== Passage provided
PUBLIC UTILITIES COMMISSION

505 VAN NESS AVENUE

SAN FRANCISCO, CA 94102-3298

April 28, 2006 Advice Letter 3588

Mr. J. Steve Rahon

Director, Tariffs and Regulatory Accounts

Southern California Gas Company

8330 Century Park Court

San Diego, CA 92123-1548

Subject: 2006-2008 Energy Efficiency Compliance Filing

Dear Mr. Rahon:

Advice Letter 3588 effective March 3, 2006. A copy of Energy Division's disposition of the advice letter is included herewith for your records.

Sincerely,

Sean H. Gallagher, Director

April 28, 2006

ENERGY DIVISION DISPOSITION OF SOCALGAS' AL 3588

SUMMARY

In accordance with Rule 4.7 in Decision (D.) 05-01-032, dated January 13, 2005, Energy Division staff (Staff) prepares this Disposition approving Advice Letter No. 3588.

Southern California Gas Company (SoCalGas) filed Advice Letter (AL) No. 3588 on February 1, 2006, to submit its final 2006-2008 Energy Efficiency Program Plans in compliance with Commission directive in D.05-09-043. Women's Energy Matters (WEM) submitted a protest to the advice letter. Staff reviewed WEM's protest and SoCalGas' response to the protest issues. Staff found WEM's protest to be without merit. No further actions are necessary pertaining to the protest.
====
## Task set
1. Print the part of the advice letter text that starts at the words "Director, Tariffs and" and stops after "for your records.".
2. Can you proceed with the advice letter text, picking up right after its final sentence?
The lines come from a separate source and are unrelated to the advice letter text.
== Data extract
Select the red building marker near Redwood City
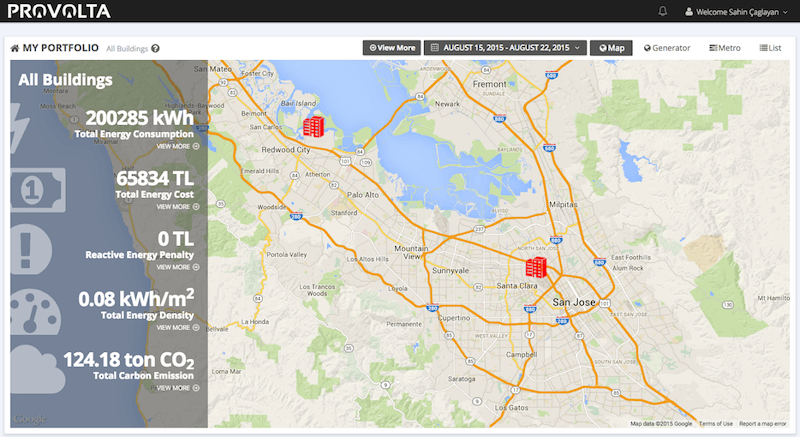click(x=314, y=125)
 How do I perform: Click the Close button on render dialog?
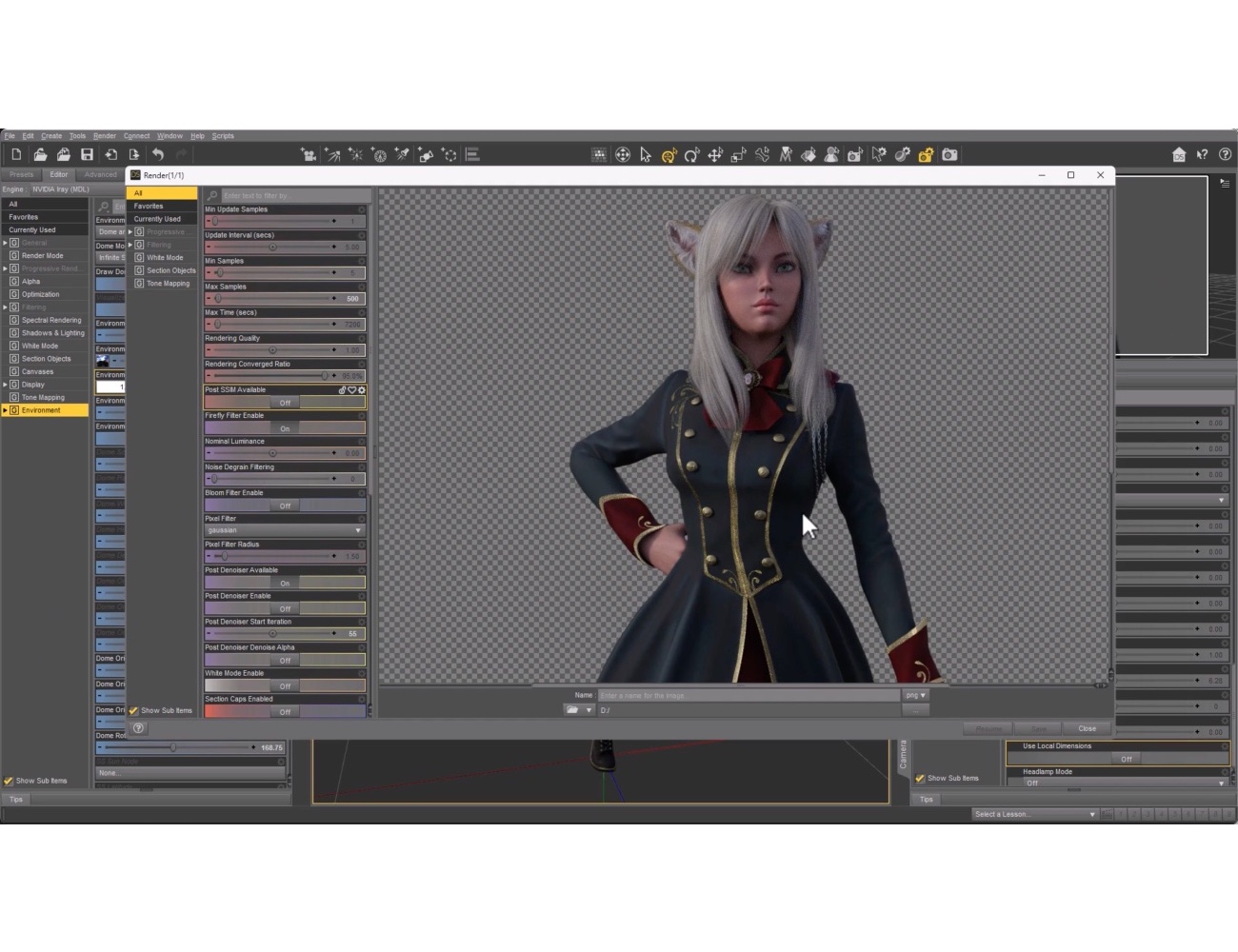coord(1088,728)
====
## Answers for this exercise
1.
Director, Tariffs and Regulatory Accounts

Southern California Gas Company

8330 Century Park Court

San Diego, CA 92123-1548

Subject: 2006-2008 Energy Efficiency Compliance Filing

Dear Mr. Rahon:

Advice Letter 3588 effective March 3, 2006. A copy of Energy Division's disposition of the advice letter is included herewith for your records.

2.
Staff identified benefits-costs calculation issues in the utility's advice letter that required clarification from SoCalGas. Staff suspended SoCalGas' Advice Letter on March 2, 2006 in order to give SoCalGas time to respond to Staff's data request. In general, Staff is satisfied with the utility's clarifications. There remains a difference between Staff's and SoCalGas' interpretation regarding the cost inputs to the Total Resource Cost (TRC) cost-effectiveness test following the formula in the Standard Practice Manual. SoCalGas demonstrated to Staff that, under both interpretations of the TRC cost-effectiveness calculations, its 2006-2008 energy efficiency program portfolio is cost effective.

SoCalGas satisfied the requirements of D.05-09-043; therefore, the suspension of SoCalGas' AL No. 3588 is removed without prejudice. SoCalGas' Compliance Filing Advice Letter 3588 is effective March 3, 2006, as SoCalGas requested.

BACKGROUND

In D.05-09-043, the Commission adopted SoCalGas' 2006-2008 energy efficiency program plans, effective January 1, 2006, on an interim basis, until the Commission approves the utility's final program plans which are to be submitted through a compliance filing and after the utility completes its competitive program bid solicitation process.

Per D.05-09-043, Ordering Paragraph No. 7, "[t]he utilities shall submit compliance filings consistent with today's determinations. The compliance filings shall include:

SoCalGas has completed its program solicitation and has developed its final 2006-2008 energy efficiency program plans. D.05-01-055, Ordering Paragraph No. 9, directed that "[I]f the Peer Review Group and IOU reach consensus in support of the proposed compliance plans, the IOU may file an advice letter." The SoCalGas Peer Review Group (PRG) has reached consensus with SoCalGas in its proposed compliance plans, and supports SoCalGas' advice letter compliance filing. Thus, in accordance with D.05-01-055 and D.05-09-043, SoCalGas submitted its compliance filing as AL No. 3588.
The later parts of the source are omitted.